Building on seven years of working to enable global stakeholders to transform funding practices and support positive systems change, RPA is pleased to release Facilitating Equitable Systems Change: A Guide to Help Foundation Board Members and Executive Leadership Lead the Way.

This new publication is designed for board members and executive leadership of foundations and other philanthropic entities who are interested in adopting approaches to support systems change that embeds equity and disrupts entrenched injustices that their institutions address. The guide serves as a roadmap for embedding systems change as a priority. It also provides an overview of systems change concepts and frameworks, as well as peer perspectives and insights.

“Philanthropy has a critical role in driving a more equitable and just society. However, it also has a responsibility to transform many of the existing funding practices that perpetuate inequities and stymie systemic impact. This guide incorporates seven years of listening and learning with stakeholders around the globe about ways to unlock solutions to some of the greatest challenges of our time. Tackling problems at their roots, and grounding work with grantee partners in equity, carry the promise of greater, enduring impact and lasting change,” said Heather Grady, Vice President at Rockefeller Philanthropy Advisors. “

There are numerous benefits for philanthropy, grantees, and society when viewing challenges and solutions through a systems lens, from unlocking new resources to innovating new collaborative approaches to address complex problems.

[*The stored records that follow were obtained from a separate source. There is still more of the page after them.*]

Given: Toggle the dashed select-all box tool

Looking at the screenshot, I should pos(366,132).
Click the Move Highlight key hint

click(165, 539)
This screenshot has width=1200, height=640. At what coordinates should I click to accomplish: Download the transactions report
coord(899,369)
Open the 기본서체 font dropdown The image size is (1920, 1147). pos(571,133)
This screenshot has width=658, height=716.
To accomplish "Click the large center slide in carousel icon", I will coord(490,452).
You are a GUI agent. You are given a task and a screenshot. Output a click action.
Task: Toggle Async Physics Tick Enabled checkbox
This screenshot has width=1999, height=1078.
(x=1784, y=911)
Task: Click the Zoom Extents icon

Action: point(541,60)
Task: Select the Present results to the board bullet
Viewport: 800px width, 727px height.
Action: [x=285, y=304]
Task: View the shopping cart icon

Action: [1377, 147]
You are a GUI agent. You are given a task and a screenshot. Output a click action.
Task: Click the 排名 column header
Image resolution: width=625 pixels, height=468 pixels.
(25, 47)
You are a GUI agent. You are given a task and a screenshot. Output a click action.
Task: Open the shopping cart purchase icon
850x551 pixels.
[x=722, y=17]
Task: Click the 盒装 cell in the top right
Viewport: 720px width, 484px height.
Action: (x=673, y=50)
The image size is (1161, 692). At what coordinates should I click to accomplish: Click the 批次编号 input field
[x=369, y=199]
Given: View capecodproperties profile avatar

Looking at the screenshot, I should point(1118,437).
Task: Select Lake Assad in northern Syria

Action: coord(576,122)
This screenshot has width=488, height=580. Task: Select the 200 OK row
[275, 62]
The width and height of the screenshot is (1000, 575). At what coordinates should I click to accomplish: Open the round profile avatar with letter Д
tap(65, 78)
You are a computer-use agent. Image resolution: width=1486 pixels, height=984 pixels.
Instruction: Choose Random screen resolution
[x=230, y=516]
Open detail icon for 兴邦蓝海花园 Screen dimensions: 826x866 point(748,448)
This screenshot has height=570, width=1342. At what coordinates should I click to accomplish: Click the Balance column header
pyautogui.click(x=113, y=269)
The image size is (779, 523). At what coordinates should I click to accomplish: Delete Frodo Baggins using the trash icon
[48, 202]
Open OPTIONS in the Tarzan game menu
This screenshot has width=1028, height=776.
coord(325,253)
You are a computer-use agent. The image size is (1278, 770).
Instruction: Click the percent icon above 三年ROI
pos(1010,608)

RPA’s guide underscores how leadership can be uniquely instrumental in transforming an organization’s approach to embracing systems change. It addresses some long-held assumptions that may impede foundations from moving in this direction. Philanthropic leaders will learn the right questions to ask and key steps to advance systems change within their organizations. . The guide also presents beneficial behaviors even if a philanthropic leader decides not to pursue systems change.